* PASSAGE GIVEN *
[BEGIN]

Caroline Radice
Food, Preserves

Hot Plums and Black Dogs

I kinda can’t believe I made these all by myself — and it was easy!

If you have hot plum jelly — or if you want to make hot plum jelly — might I suggest that this would be a fine thing to do with it? These are golden fried wantons, stuffed with chèvre and liberally drizzled with a sauce of said plum jelly and a few other good things.

I’m going to tell you how to make them — but first I want to share the story of how I got the recipe.

I can’t help wanting to eat a thing that begins with a big lump of goat cheese.

A few weeks ago, I took off on a little road trip because when I need to think, I like to drive. One of the things I needed to think about was this blog. Like, how did it happen? If you had known me just a few years ago, you would have laughed at the idea that I would want to write a blog about any kind of food. I was scared of the burners on my stove and couldn’t make much of anything without setting off the smoke alarm. (Actually, now I wonder if that’s why Stewart removed the smoke alarm from our kitchen.) Then I went plum(b) crazy for putting fruit in jars.

Still, I was puzzled. A year ago, I quit my job of fifteen years and I didn’t know what I would do next. I hoped I might do some writing. You know. Serious writing. Months passed and when I looked around, I’d become a semi-retired, forty-something-year-old woman who spent a whole lot of time making jam. Huh? It seemed like a fine time for an identity crisis. When I drove away, I felt like the blog and I . . . well, maybe we needed some space from each other.

[END]

[Click-target data]
[BEGIN]

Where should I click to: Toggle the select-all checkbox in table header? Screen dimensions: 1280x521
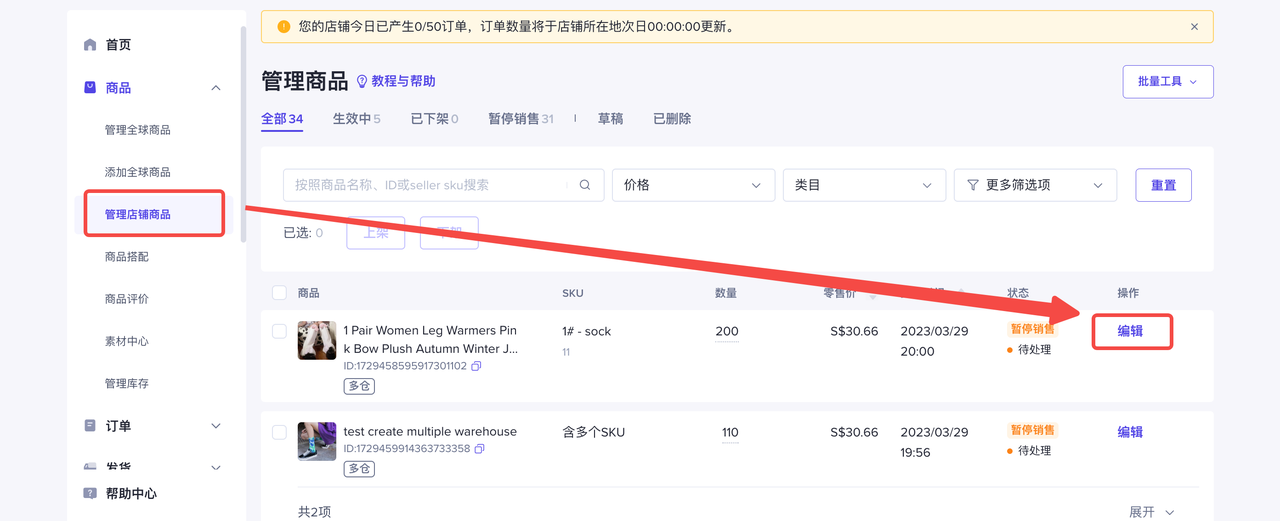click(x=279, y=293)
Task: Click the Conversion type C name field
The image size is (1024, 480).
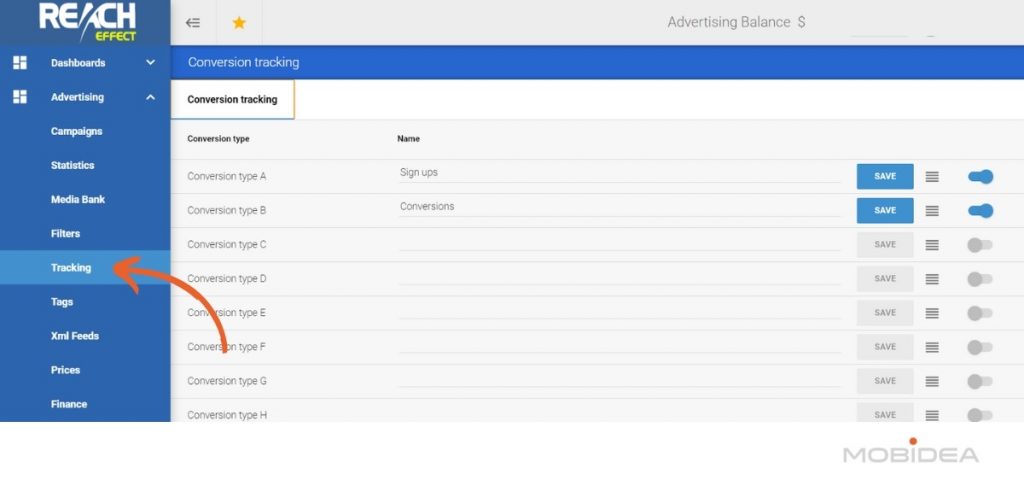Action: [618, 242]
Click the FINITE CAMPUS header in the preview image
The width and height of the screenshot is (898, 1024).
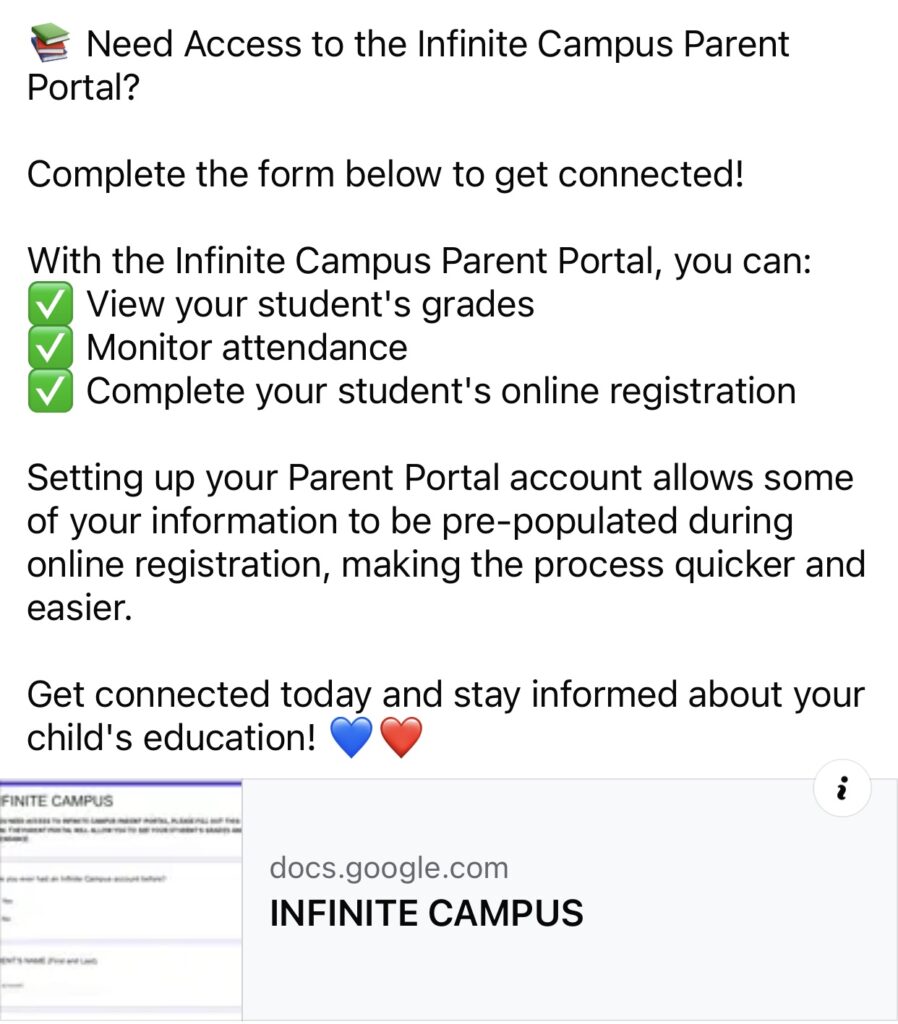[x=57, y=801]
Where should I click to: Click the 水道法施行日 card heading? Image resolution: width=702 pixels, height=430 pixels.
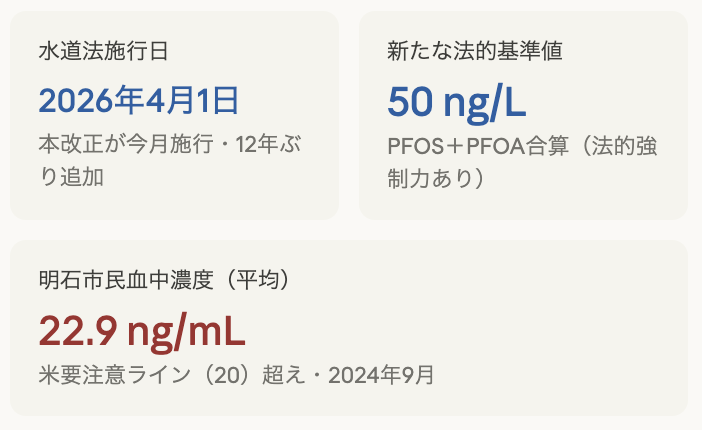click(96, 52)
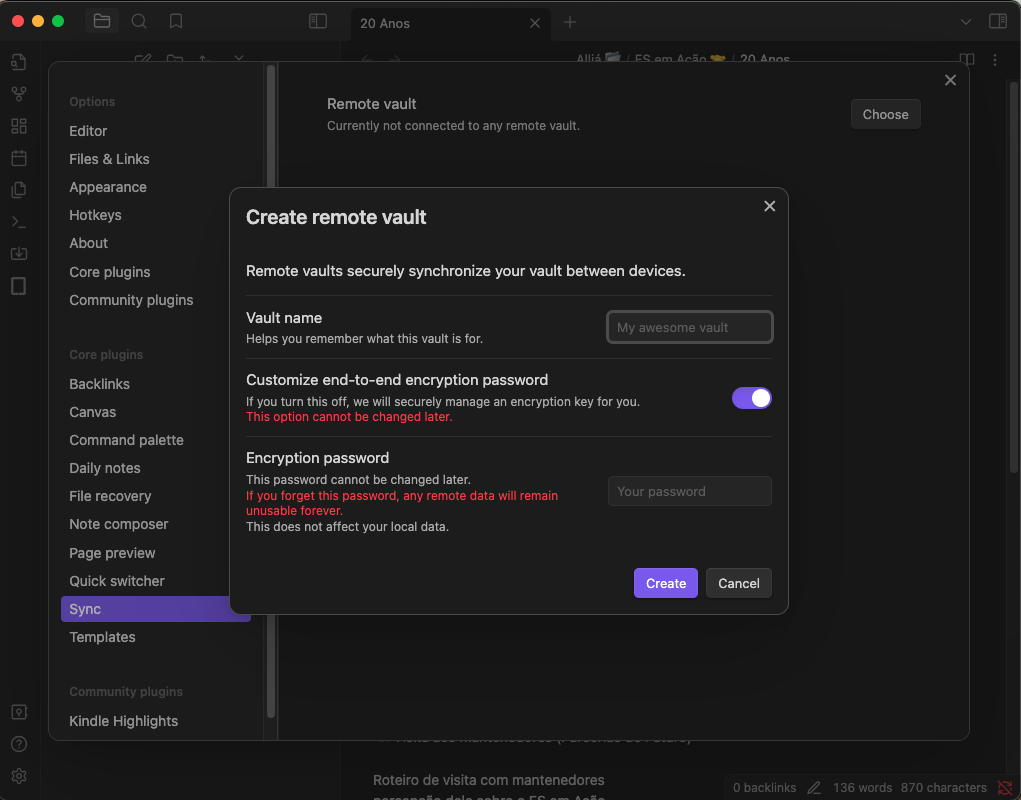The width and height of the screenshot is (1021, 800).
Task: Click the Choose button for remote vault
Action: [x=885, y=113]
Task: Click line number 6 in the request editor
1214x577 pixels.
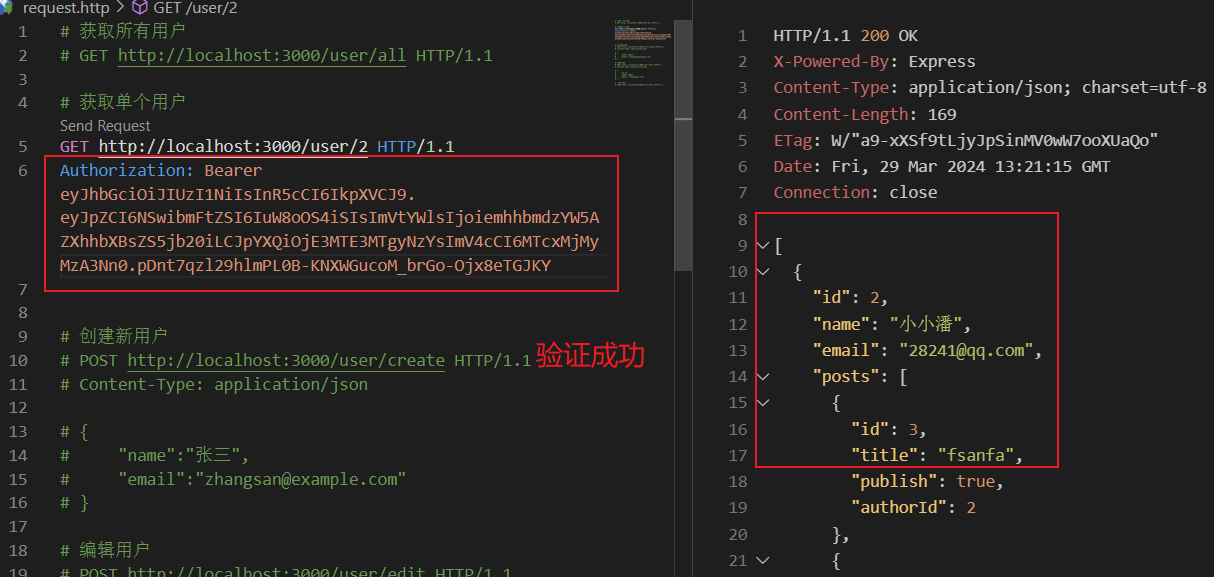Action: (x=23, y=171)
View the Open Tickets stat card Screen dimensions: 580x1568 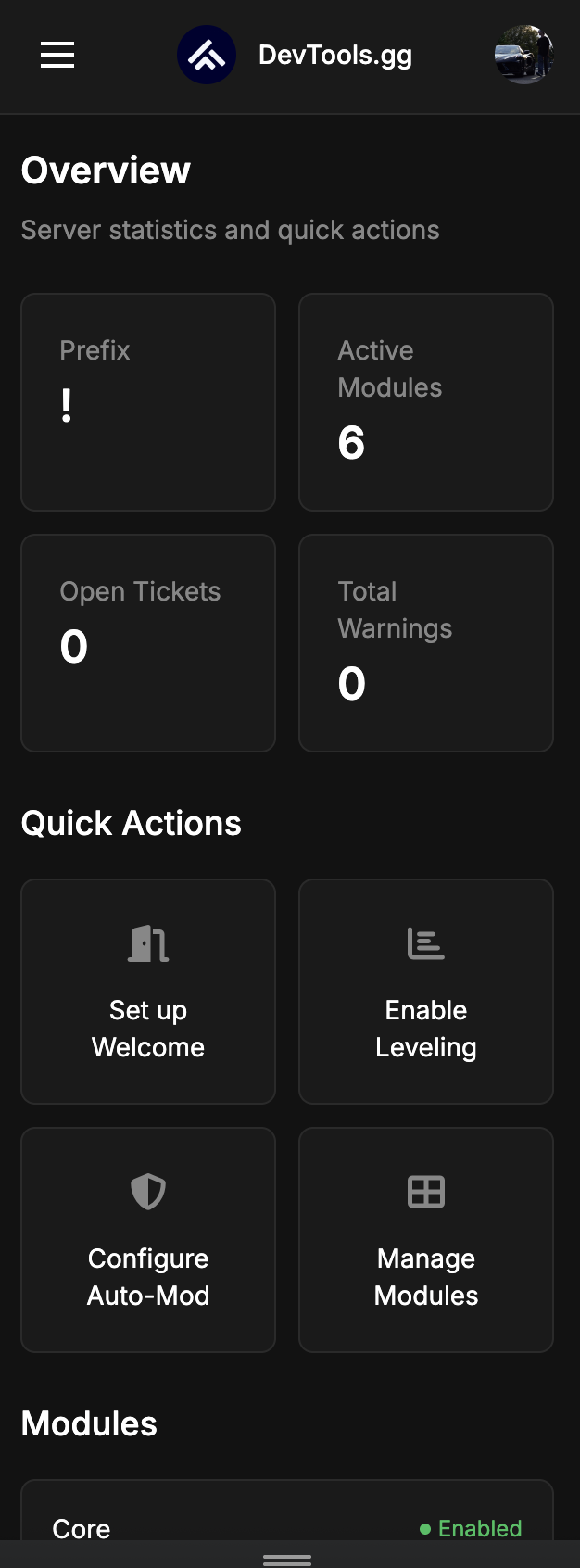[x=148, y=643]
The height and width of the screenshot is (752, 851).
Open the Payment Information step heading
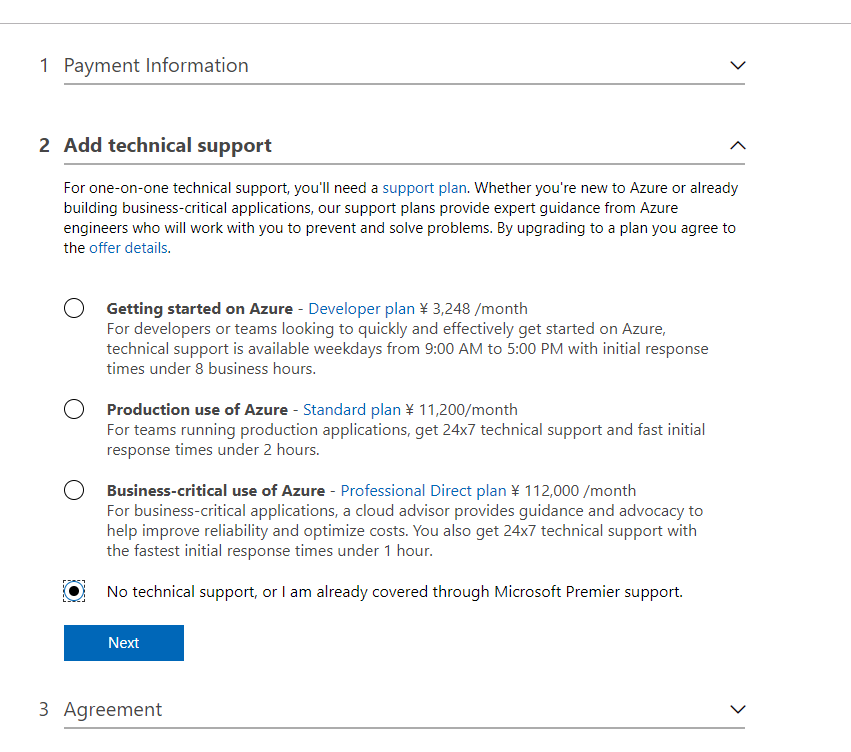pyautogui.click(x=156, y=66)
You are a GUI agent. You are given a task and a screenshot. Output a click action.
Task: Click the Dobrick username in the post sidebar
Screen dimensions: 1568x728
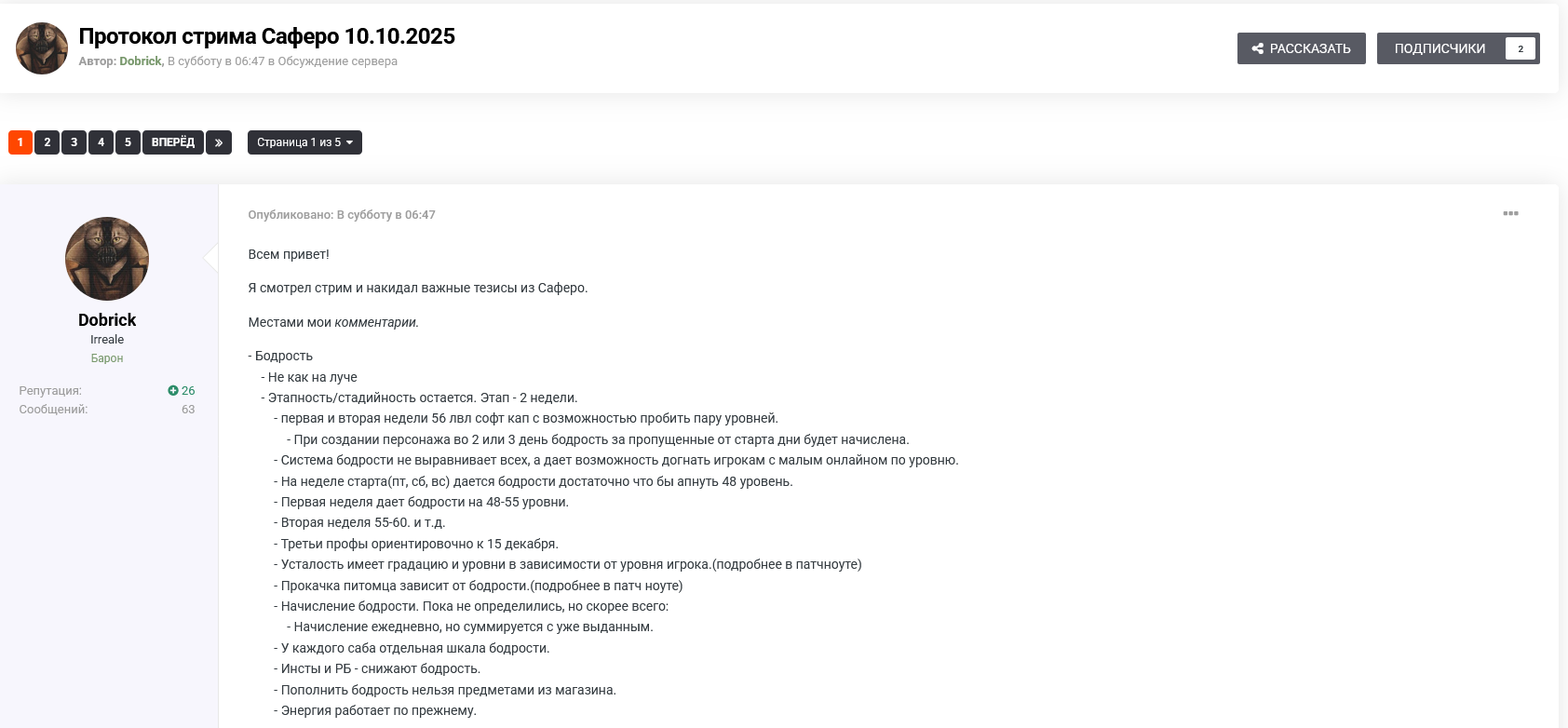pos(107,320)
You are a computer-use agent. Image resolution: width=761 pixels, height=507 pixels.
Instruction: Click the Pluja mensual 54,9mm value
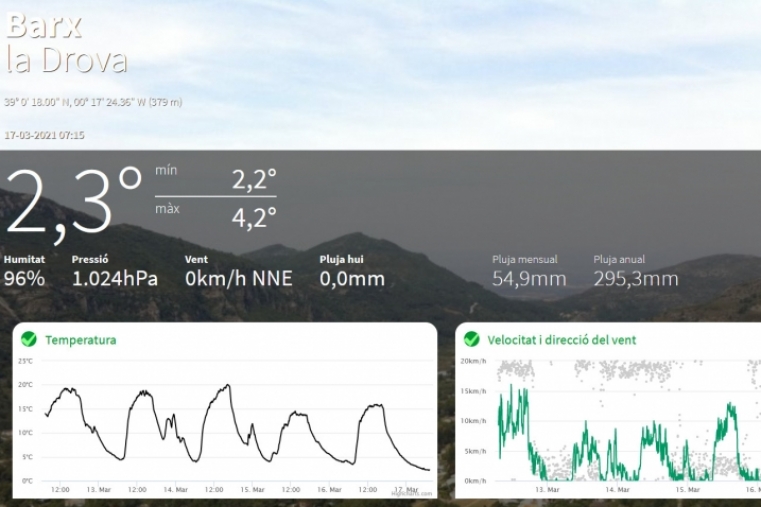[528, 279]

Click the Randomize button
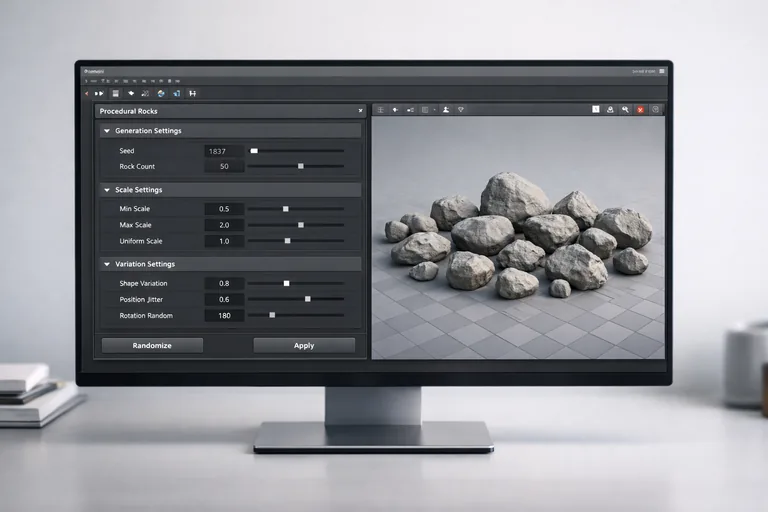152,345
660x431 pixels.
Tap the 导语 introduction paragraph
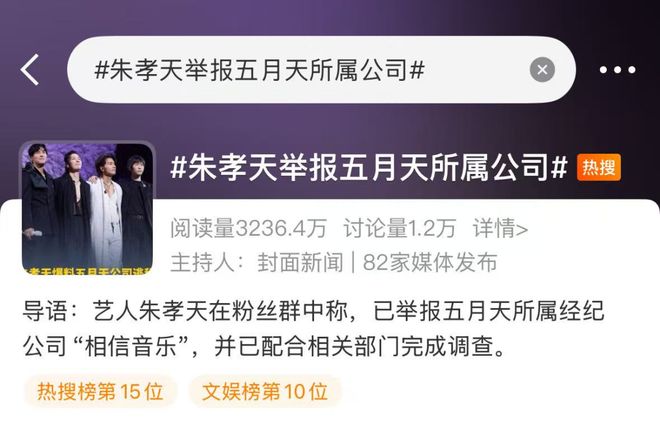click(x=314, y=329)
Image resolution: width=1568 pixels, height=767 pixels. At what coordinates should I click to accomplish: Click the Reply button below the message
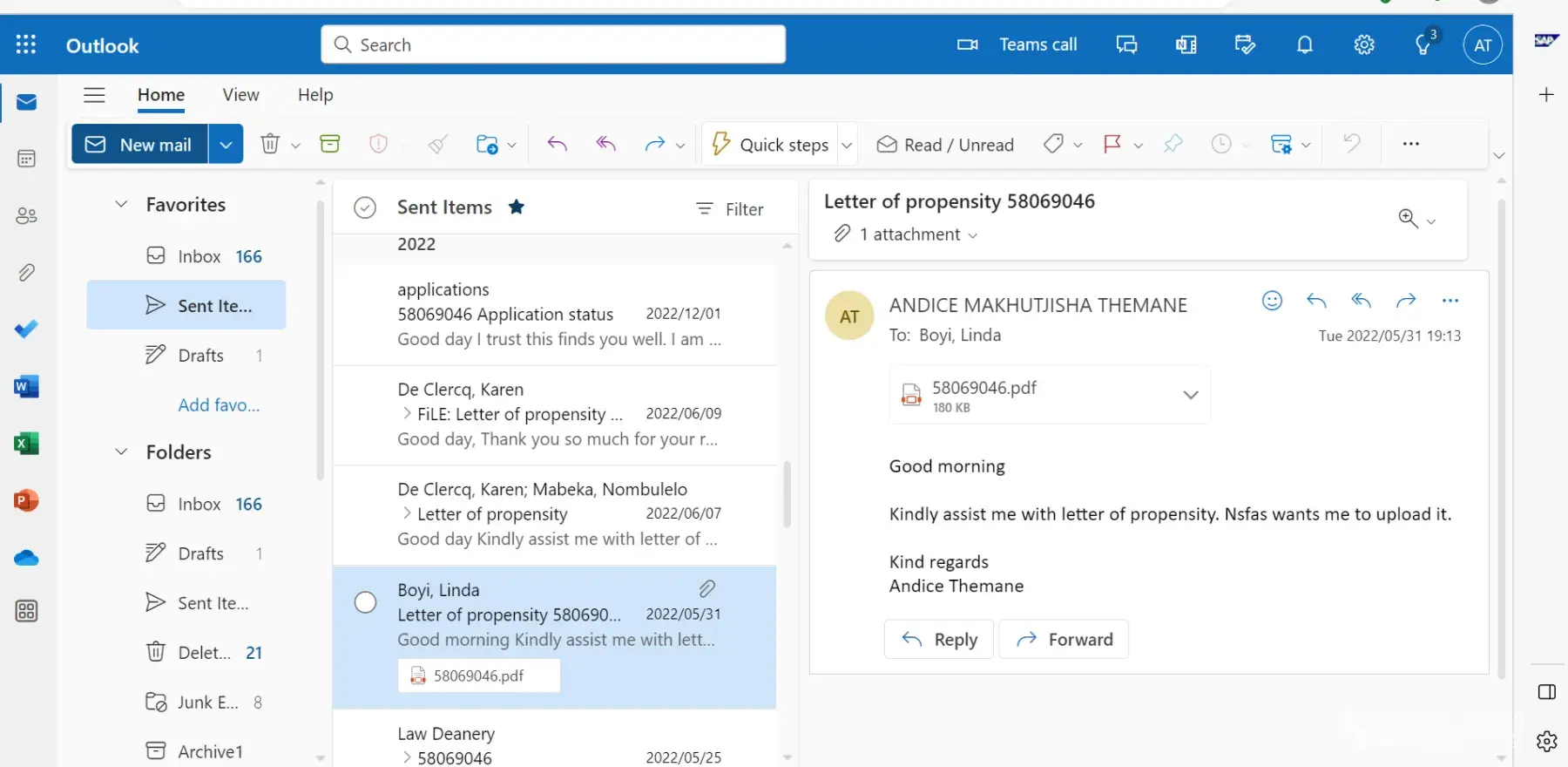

[END]

* PROBLEMS AND TASKS *
[1] Decide whether each statement agrees with the plum-jelly blog post, answering yes or no and quoting the words from the post that settle it. (a) The author left a job of fifteen years about a year ago. (b) The author took the road trip to visit relatives. (c) A few years ago the author felt at ease using the stove.
[2] Carry on the plum-jelly blog post from its last sentence in the same first-person voice.

* ANSWERS BY TASK *
[1]
(a) Yes: "A year ago, I quit my job of fifteen years"
(b) No: "because when I need to think, I like to drive"
(c) No: "I was scared of the burners on my stove"

[2]
This is Caroline. I met her about 200 miles from home, when I pulled into a farmer’s market in a small Mendocino County town called Redwood Valley. Upon seeing this market, my first thought was “Uh oh,” because it comprised four small booths and a few guys playing guitar. I almost turned around and drove away, but I’m so glad I didn’t because, lordy, this girl makes gorgeous and delicious preserves!

Beauty. Some people have the touch.

Caroline’s farm is called Black Dog Farm. (Now, I’m not sure why Black Dog Farm has a sign with a little chicken on it — see above — instead of a you-know-what, but I don’t care, because that is one damn cute chicken. I was trying to take the photo of Caroline and I’m all, “I want to see the chicken! I want to see the chicken!”) I lurked around her booth for as long as seemed reasonable. We got to talking, like jam people do. We talked about quince, we talked about pectin. Like that.

I asked Caroline, if I were to buy one jar from her, which should it be? She handed me the hot plum jelly and told me about this thing she’d done with it the other night. (That’s the thing pictured above and described below.) After buying the jelly and lurking a little more, I thanked her and started to walk away, but then she asked, “Do you follow the Tigress’s Can Jam at all?”

Uh. Come again?

Me: I do!

Caroline: Do you blog about it?

Me: Yeah. I have a blog called Hitchhiking to Heaven.

Caroline: No way! That’s you? I read your blog!

We started laughing and she came out from behind her table and we had a big hug. Then we really started babbling like crazy, and she pressed her last jar of Pear Cardamom Jam into my palms. A gift. I promised her I’d send something nice in return.

And that’s what happened when I tried to get away from this blog. So I’ll admit it. I love doing this. I love that doing this means I get to meet people like Caroline. And Julia. And Tigress. And Marisa. And Kate. And Audra. My goodness.

I guess I’d better get used to it.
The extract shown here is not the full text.